Man following someone into building

February 07, 2020

The Dangers of Security Tailgating

One of the most common and widespread security breaches affecting organizations today is a social engineering attack known as tailgating (also referred to as piggybacking). Tailgating is a physical security breach in which an unauthorized person follows an authorized individual to enter a typically secured area.

Tailgating is often utilized by criminals who take advantage of a helpful employee or student holding a door open for someone such as a visitor without a badge, or someone in a uniform appearing to be a worker. It may seem like a kind gesture and something you would do without thinking twice about, however these lapses in security can negatively impact the university via a significant data breach, financial loss through theft or property destruction, as well as damage the reputation of the university.
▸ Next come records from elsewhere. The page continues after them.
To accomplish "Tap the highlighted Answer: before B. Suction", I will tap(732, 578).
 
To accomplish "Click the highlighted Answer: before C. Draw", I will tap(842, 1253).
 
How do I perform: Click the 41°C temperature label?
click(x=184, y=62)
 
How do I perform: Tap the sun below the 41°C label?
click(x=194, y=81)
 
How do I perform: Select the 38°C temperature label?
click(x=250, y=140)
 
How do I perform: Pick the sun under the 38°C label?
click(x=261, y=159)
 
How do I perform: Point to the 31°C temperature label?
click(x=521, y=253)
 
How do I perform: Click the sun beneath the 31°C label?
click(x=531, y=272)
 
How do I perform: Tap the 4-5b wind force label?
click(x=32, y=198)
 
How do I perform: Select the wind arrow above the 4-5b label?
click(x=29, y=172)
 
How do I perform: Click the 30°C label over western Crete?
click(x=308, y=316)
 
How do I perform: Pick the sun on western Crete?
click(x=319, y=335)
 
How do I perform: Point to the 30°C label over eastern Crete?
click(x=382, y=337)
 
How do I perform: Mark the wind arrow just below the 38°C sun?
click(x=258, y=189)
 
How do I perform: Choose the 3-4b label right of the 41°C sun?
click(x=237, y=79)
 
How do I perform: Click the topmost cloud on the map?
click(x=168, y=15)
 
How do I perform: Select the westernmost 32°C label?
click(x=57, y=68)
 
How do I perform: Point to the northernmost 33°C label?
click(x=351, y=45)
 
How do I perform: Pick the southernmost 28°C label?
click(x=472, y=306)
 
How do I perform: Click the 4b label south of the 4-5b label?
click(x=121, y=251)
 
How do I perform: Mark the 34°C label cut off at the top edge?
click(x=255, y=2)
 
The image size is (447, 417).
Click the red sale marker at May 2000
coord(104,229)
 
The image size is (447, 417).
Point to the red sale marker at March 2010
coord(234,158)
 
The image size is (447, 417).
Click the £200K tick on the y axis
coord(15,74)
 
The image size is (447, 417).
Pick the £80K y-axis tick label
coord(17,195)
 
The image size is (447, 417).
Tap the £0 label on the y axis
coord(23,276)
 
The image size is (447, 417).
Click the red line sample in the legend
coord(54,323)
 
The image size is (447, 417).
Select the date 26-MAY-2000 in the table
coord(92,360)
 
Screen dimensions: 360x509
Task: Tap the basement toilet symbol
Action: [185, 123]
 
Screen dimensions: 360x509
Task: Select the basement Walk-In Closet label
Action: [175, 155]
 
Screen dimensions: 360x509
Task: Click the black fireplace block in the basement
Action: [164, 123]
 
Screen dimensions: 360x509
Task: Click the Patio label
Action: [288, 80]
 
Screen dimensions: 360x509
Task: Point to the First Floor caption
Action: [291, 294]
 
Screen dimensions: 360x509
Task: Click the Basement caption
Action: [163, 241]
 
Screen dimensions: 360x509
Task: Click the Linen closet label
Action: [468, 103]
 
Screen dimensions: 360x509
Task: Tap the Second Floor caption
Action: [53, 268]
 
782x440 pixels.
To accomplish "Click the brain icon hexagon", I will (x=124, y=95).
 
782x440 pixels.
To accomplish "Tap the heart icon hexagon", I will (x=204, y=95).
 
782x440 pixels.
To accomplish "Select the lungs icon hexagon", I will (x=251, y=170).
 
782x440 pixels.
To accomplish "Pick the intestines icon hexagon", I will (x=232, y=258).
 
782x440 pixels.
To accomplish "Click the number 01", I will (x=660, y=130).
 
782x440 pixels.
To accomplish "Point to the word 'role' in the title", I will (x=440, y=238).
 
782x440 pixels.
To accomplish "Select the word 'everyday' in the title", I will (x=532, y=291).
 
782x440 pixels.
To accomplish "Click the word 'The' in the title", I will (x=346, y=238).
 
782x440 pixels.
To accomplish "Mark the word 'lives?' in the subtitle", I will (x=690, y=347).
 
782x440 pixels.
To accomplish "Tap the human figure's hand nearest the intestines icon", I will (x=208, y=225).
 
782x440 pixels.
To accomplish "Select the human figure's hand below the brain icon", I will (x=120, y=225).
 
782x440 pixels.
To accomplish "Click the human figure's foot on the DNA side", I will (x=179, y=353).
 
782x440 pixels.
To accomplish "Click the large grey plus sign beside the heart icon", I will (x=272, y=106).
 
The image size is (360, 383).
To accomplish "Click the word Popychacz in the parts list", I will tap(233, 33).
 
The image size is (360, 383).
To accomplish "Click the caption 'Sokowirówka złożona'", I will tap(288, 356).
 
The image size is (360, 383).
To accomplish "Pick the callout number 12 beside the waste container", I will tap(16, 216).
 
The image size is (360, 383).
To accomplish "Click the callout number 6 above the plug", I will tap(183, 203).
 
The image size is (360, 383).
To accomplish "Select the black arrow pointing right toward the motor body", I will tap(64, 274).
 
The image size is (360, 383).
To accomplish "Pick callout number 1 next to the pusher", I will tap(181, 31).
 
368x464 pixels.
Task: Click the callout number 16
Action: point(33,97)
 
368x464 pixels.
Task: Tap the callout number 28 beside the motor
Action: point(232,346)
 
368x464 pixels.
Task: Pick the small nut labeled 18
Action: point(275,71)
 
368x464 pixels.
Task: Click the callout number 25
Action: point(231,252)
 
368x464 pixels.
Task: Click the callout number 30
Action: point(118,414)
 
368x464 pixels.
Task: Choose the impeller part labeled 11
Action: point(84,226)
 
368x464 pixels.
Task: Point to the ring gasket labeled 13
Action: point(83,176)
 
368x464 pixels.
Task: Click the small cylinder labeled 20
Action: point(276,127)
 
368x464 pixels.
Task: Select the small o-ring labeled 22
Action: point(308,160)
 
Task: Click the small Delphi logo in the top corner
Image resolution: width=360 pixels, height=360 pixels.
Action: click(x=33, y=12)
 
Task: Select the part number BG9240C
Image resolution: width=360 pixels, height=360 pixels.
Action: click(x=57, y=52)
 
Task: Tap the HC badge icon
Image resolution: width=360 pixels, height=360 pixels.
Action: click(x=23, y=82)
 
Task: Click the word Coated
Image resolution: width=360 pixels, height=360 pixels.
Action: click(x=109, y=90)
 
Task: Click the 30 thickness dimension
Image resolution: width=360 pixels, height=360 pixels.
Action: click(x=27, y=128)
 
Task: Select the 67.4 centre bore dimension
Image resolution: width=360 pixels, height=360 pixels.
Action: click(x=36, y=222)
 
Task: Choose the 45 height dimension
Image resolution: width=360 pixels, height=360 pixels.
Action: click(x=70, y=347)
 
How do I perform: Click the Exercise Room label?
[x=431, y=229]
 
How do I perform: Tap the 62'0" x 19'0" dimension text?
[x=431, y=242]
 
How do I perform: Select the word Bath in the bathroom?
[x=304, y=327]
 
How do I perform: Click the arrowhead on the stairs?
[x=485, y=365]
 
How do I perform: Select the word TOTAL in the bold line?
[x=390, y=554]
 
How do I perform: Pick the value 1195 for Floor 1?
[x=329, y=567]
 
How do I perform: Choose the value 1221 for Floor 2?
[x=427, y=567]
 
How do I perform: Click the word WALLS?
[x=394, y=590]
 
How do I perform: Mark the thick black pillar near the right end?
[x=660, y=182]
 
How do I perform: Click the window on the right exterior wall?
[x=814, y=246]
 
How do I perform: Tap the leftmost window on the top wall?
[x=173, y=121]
Due to the large size of our university, it’s easy to assume that an individual entering a building is an employee, contractor, or student which is why these breaches are often so successful. Criminals know that most individuals will shy away from confronting a stranger as it can lead to an uncomfortable situation. The consequences of a physical security breach are much worse than simply asking to see someone’s ID badge, or escort them to their destination. 

What Can You Do to Prevent Tailgating?

  • Always be aware of anyone following you through a door, especially into a restricted area. 
  • Bring attention to any unfamiliar individual you see trying to slip through physical security measures. 
  • Don't hold the door open for anyone, especially if the door requires a smart card authentication to enter.
  • When you notice a suspicious individual in a restricted area or your workspace, politely greet them and escort them to their correct location.
  • Report any suspicious individuals to the University Police.
  • If you find that a door does not automatically close or shut properly, report it to Facilities Management Services.